● Problem statement
Examine each line of the data. Copy the line if it includes the word "Conditions".

(Data for this task Opens)

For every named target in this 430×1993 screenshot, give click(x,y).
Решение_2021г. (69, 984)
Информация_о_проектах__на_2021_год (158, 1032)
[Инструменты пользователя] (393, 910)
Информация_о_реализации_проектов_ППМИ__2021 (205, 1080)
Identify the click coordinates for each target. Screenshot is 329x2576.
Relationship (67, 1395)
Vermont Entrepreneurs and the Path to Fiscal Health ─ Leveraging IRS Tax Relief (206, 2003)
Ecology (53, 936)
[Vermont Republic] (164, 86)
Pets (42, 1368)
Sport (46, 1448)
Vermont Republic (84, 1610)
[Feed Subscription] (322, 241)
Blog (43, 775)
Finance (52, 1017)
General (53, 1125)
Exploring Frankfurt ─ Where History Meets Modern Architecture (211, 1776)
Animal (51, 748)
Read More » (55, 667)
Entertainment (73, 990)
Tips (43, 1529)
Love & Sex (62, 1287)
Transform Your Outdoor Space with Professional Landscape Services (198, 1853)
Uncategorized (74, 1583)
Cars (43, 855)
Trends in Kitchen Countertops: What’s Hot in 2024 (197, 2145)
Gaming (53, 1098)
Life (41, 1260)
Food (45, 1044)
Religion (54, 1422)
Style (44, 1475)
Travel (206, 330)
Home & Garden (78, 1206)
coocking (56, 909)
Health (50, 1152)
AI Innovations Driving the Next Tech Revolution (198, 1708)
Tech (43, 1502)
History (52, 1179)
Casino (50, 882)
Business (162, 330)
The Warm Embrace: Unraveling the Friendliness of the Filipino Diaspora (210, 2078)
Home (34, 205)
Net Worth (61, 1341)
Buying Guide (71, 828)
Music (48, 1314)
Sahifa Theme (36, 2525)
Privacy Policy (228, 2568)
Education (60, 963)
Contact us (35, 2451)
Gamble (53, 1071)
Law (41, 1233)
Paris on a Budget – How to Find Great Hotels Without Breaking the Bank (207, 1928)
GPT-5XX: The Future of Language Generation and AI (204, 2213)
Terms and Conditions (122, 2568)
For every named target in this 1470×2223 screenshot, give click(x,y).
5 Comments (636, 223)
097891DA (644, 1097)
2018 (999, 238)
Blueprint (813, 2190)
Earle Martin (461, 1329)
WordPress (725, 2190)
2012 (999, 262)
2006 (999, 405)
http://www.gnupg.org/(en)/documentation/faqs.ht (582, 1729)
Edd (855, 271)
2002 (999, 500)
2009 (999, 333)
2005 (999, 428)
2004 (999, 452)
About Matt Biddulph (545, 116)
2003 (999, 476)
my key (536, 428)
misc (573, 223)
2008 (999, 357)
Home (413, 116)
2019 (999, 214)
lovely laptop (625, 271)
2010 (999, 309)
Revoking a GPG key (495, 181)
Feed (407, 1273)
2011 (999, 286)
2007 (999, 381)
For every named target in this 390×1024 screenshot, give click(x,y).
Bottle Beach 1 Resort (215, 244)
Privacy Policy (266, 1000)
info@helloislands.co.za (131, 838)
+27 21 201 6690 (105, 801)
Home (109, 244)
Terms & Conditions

(Data for this task Closes)

● Solution
Terms and Conditions (122, 2568)
Terms & Conditions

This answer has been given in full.